Apr 14, 2021, updated Apr 14, 2021
Prime Minister Scott Morrison and Department of Health Secretary Dr Brendan Murphy at a press conference at Parliament House in Canberra. (AAP Image/Mick Tsikas)

Prime Minister Scott Morrison and Department of Health Secretary Dr Brendan Murphy at a press conference at Parliament House in Canberra. (AAP Image/Mick Tsikas)

Scott Morrison on Wednesday abandoned his opposition to major vaccine hubs, which Labor and doctors have been agitating for.

The prime minister made the shift after announcing he would meet with state and territory leaders twice a week to get the derailed rollout back on track.

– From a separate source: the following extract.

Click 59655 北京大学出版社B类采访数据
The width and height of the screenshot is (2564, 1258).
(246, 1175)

“We’ll need to change our rollout to go to mass vaccination options and that will have to be done in partnership with states and territories,” he told The West Australian.

Morrison said offering all Australians at least one shot of a vaccine by the end of this year remained a possibility.

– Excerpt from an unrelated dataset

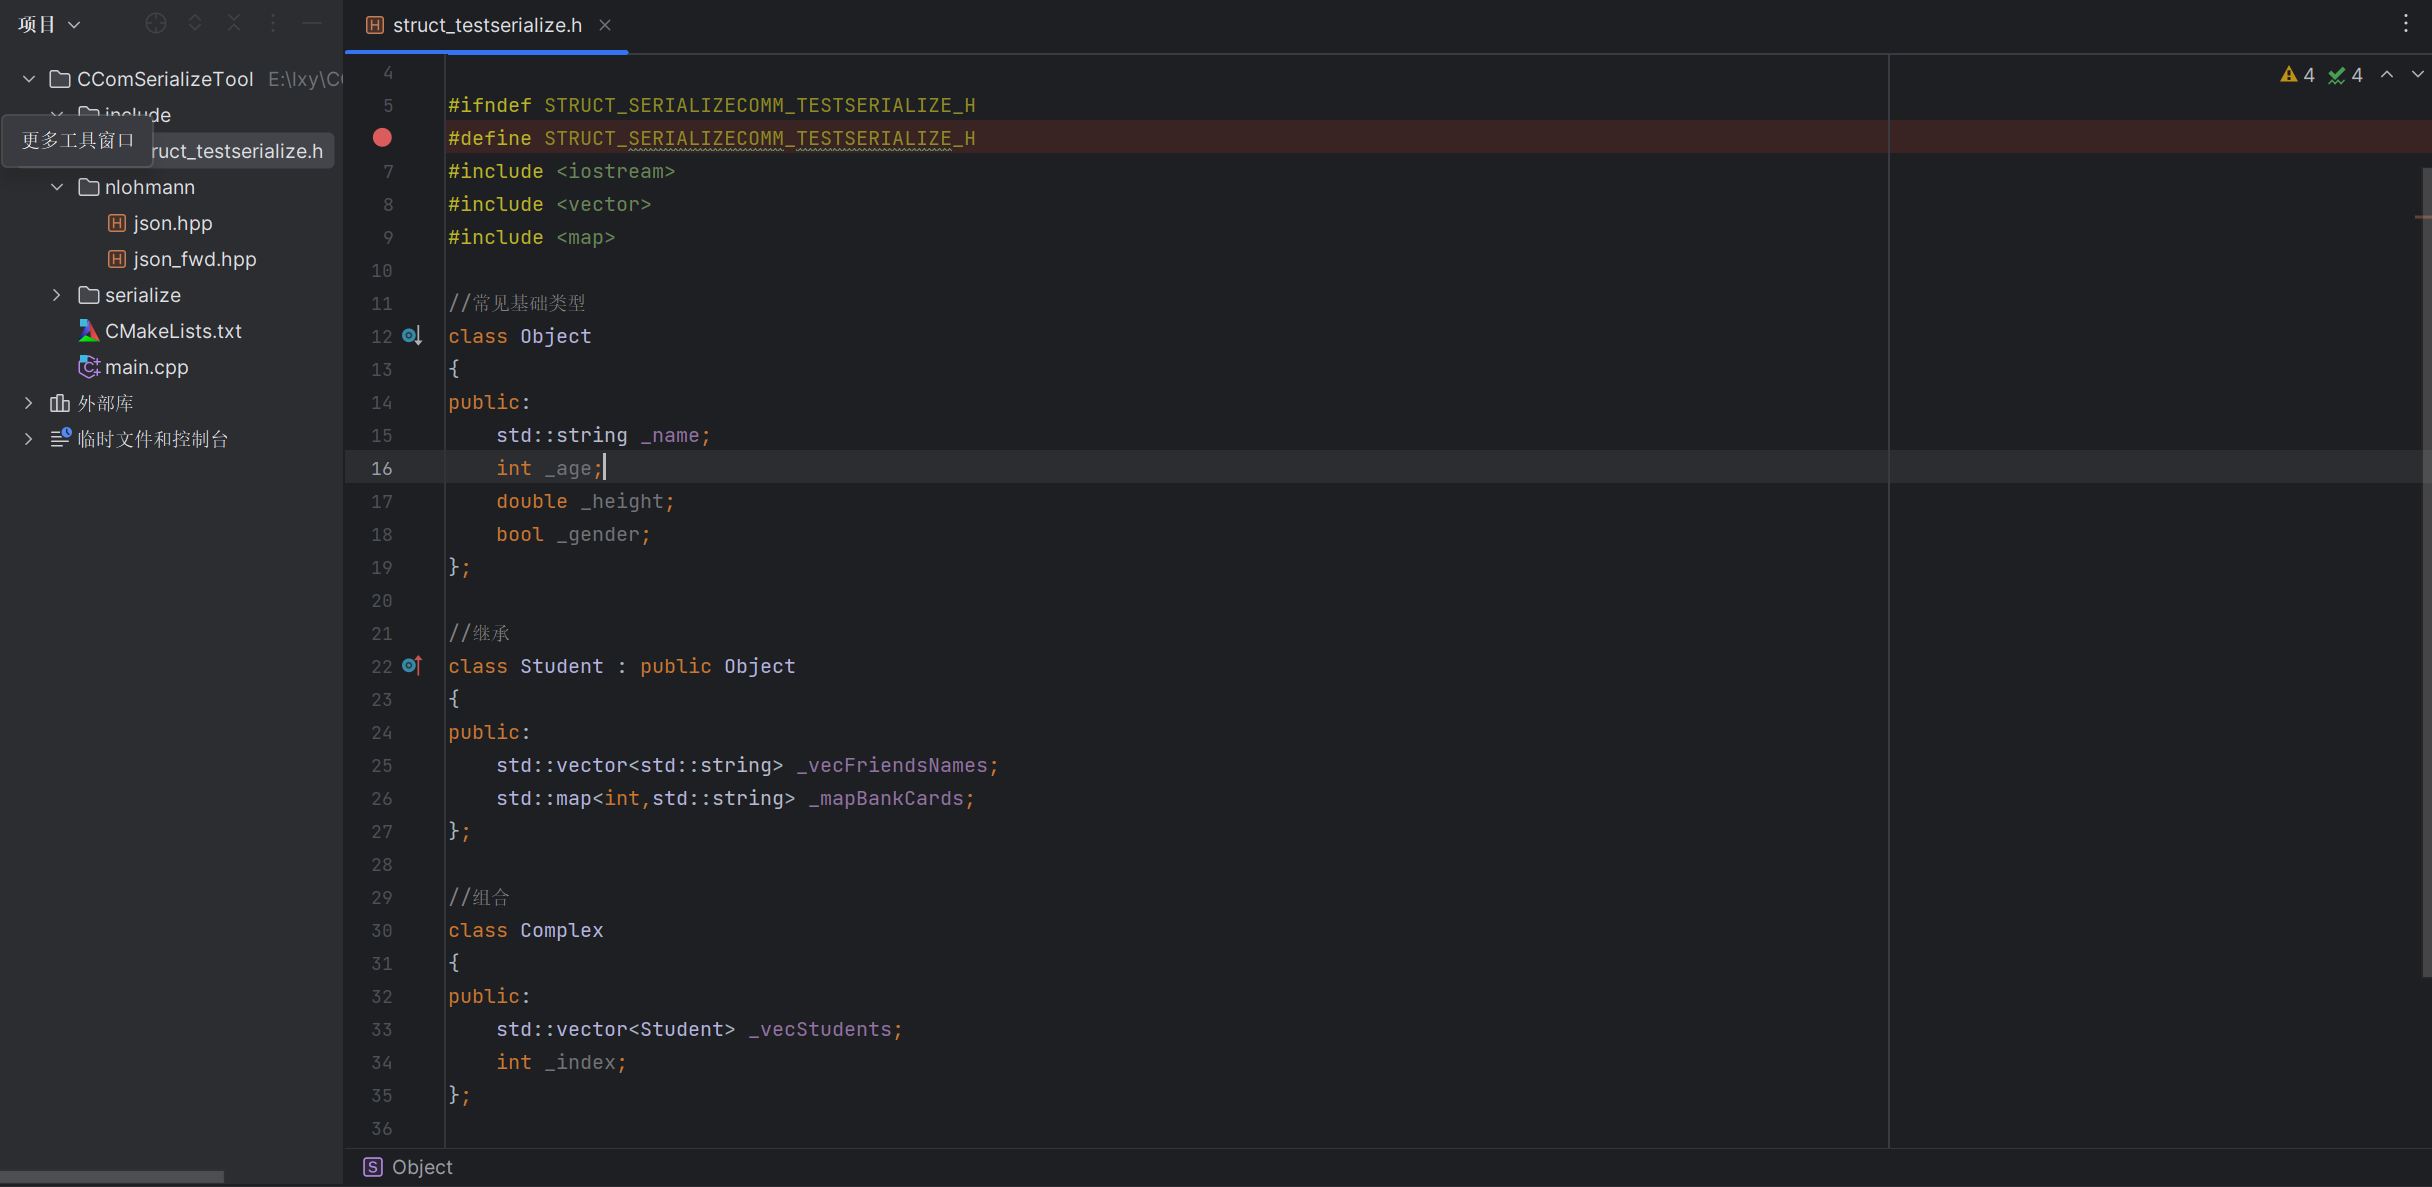Click the Object breadcrumb at the bottom
Viewport: 2432px width, 1187px height.
[x=421, y=1167]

“At this stage, there are too many uncertainties to commit to a timetable like that,” he said.

“I would need, and the states would need to be sure, they could put those arrangements in place and ramp them up and do them safely.”

The government is copping significant flack over its decision to dump a vaccine rollout timetable after falling short of its initial targets.

Morrison attributed the delays to three million doses failing to arrive from Europe and medical advice for people under 50 to avoid the AstraZeneca jab.

The next national cabinet meeting has been brought forward to Monday and will after that meet twice a week.

“I have requested that national cabinet and our health ministers move back to an operational footing,” Morrison said.

“To work together, closely, to tackle head-on the challenges we are all facing with making our vaccination program as good as it can be.”

He said the more regular meetings would continue “until we solve the problems and get the program back on track”.

Queensland Premier Annastacia Palaszczuk is happy to meet with the prime minister as often as required.

She says she’s surprised Morrison did not organise more national cabinet meetings earlier in the vaccine rollout.

“What these regular meetings will do is … put everybody on the same page, so everybody will be getting the same information at the same time, and telling the Australian public everything at a single point of time,” Palaszczuk said.

 

 

 

 

 

Meanwhile, health authorities are grappling with the nation’s first coronavirus death for the year and the second case of rare blood clots believed to be linked to the AstraZeneca jab.

A man in his 80s died from complications due to COVID-19 after returning to Queensland from the Philippines.

A woman in her 40s is in a stable condition in hospital after developing blood clots following her vaccination in Western Australia.

It is the second recorded case of the rare blood clots from 700,000 injections, meaning the likelihood of contracting the potentially deadly disorder is one in every 350,000 people.

Therapeutic Goods Administration boss John Skerritt said Australians had a higher chance of winning the lottery than getting blood clots as a side effect of vaccinations.

People who have received the AstraZeneca vaccine have been asked to look out for symptoms including severe or persistent headaches, blurred vision, shortness of breath, chest pain, leg swelling or abdominal pain.